La loi sur l’IA du Colorado, qui entre en vigueur le 30 juin, impose des obligations tant aux développeurs qu’aux déployeurs de systèmes à haut risque. Régule-t-elle le « développement de l’IA » ou applique-t-elle la protection des consommateurs ? Le cadre ne répond pas à cette question, et les nouvelles réglementations étatiques en matière d’IA incluent également des actions en justice privées qui pourraient être une réponse aux tactiques de préemption fédérale.
Pour l’instant, ce cadre ne change rien aux obligations de conformité existantes.

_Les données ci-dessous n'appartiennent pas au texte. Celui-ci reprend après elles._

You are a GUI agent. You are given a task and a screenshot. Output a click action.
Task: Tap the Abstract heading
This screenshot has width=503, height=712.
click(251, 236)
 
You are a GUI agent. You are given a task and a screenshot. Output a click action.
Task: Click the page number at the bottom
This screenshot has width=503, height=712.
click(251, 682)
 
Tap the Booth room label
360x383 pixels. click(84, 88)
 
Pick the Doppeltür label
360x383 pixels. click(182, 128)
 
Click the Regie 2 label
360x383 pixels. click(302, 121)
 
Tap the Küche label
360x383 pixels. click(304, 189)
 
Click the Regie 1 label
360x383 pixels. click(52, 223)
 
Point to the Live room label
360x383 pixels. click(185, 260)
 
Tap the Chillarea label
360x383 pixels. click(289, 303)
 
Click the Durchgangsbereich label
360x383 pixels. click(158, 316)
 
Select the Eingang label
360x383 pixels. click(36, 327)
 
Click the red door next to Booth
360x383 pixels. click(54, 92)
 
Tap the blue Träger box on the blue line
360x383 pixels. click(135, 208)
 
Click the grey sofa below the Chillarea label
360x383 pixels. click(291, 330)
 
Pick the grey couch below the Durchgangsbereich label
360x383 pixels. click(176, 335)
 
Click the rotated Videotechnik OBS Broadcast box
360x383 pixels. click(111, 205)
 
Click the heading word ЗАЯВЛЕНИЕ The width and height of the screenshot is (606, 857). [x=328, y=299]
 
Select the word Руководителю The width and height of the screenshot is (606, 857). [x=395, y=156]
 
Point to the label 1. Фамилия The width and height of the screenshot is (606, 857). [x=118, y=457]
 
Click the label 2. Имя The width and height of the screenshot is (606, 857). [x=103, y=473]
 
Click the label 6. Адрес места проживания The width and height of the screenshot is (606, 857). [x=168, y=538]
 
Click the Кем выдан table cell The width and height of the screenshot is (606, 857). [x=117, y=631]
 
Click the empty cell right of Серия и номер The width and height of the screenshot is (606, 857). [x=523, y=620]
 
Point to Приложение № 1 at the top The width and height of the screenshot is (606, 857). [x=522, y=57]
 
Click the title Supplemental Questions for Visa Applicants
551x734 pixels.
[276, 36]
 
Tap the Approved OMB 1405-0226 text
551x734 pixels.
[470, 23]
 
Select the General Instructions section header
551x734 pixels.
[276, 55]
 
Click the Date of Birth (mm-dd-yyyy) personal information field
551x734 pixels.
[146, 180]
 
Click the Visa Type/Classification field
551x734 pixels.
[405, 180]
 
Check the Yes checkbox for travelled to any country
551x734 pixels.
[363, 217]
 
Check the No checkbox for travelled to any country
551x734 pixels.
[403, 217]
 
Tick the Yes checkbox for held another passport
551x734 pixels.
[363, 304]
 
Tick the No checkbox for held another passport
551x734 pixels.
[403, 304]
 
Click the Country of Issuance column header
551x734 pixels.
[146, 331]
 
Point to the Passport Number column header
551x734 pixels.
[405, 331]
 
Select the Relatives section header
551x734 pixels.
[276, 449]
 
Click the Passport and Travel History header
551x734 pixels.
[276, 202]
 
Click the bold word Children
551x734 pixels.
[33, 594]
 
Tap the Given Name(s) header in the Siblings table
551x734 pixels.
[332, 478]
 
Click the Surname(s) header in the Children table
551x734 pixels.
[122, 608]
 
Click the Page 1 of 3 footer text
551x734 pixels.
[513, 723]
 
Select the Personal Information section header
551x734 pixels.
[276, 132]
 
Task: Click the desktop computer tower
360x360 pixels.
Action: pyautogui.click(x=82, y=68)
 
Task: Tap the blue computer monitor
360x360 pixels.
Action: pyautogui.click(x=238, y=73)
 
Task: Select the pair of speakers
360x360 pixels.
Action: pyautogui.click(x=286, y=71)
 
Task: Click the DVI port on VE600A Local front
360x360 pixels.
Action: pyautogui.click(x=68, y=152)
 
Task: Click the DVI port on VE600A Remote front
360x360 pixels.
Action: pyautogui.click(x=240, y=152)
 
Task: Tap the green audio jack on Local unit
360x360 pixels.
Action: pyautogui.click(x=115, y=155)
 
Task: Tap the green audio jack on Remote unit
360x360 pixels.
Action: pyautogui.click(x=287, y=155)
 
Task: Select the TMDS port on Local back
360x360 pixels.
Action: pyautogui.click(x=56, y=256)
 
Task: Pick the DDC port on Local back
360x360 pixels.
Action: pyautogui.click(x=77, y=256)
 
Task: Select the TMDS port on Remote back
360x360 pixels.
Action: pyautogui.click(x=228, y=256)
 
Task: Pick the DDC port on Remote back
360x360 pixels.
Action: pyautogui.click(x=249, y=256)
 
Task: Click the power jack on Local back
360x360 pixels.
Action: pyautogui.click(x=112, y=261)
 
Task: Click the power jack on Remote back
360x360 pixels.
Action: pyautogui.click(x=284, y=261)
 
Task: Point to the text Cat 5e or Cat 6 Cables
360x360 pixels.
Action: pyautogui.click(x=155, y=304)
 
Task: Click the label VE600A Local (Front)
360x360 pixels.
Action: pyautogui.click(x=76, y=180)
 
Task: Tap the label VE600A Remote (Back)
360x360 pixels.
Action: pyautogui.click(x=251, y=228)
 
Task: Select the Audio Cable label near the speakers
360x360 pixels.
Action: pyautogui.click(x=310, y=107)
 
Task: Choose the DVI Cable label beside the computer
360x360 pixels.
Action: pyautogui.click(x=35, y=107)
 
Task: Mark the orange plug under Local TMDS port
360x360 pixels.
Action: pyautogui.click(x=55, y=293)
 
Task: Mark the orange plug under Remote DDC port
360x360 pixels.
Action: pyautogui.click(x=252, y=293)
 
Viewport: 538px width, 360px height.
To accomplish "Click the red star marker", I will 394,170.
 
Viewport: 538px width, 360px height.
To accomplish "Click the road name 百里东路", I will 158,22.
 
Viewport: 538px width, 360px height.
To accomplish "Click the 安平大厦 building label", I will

Mais c’est un signal fort de l’intention de l’administration Trump, surtout avec d’autres livrables d’agences fédérales liés aux lois étatiques sur l’IA attendus ce mois-ci. La FTC et le secrétaire au Commerce ont été chargés de fournir des évaluations des réglementations étatiques sur l’IA jugées « lourdes », ce qui pourrait servir de feuille de route pour la Task Force sur les Litiges liés à l’IA du Département de la Justice. Que ce cadre politique se concrétise au Congrès ou dans les tribunaux, les deux chemins seront suivis attentivement.